◆ Task description ◆
Only the final stretch of the data is wanted: reproduce the line containing "The height and width of the screenshot is (812, 1467)." and each line after it, exactly.

◆ Record set ◆
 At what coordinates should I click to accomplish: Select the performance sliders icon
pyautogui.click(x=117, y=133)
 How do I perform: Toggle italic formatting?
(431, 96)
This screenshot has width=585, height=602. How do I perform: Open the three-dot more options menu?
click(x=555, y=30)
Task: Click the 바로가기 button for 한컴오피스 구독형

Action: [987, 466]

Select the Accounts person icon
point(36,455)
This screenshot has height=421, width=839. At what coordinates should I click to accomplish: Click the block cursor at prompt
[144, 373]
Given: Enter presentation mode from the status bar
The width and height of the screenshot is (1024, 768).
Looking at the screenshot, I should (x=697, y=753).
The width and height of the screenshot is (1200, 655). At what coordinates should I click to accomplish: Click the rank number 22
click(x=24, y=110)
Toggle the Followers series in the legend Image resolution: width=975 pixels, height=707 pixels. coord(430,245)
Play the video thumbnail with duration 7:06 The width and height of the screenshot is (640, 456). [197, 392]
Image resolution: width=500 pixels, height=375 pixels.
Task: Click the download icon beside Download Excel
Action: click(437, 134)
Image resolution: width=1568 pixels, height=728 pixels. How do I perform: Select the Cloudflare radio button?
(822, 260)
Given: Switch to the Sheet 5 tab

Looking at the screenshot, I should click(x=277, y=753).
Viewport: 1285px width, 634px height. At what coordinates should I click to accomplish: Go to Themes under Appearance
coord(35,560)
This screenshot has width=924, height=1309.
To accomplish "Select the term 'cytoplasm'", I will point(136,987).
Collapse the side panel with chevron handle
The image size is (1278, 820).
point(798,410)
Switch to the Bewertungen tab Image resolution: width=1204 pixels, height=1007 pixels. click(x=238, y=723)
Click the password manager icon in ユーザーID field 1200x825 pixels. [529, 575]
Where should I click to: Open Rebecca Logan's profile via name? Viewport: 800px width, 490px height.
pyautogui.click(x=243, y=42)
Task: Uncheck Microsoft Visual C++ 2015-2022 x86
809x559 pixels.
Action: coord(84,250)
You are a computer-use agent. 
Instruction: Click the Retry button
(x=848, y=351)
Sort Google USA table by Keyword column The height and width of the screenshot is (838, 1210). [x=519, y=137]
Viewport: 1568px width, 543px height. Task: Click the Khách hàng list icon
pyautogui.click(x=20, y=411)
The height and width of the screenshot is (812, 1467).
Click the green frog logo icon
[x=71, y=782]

◆ Solution to this task ◆
The height and width of the screenshot is (812, 1467).
Click the green frog logo icon
[x=71, y=782]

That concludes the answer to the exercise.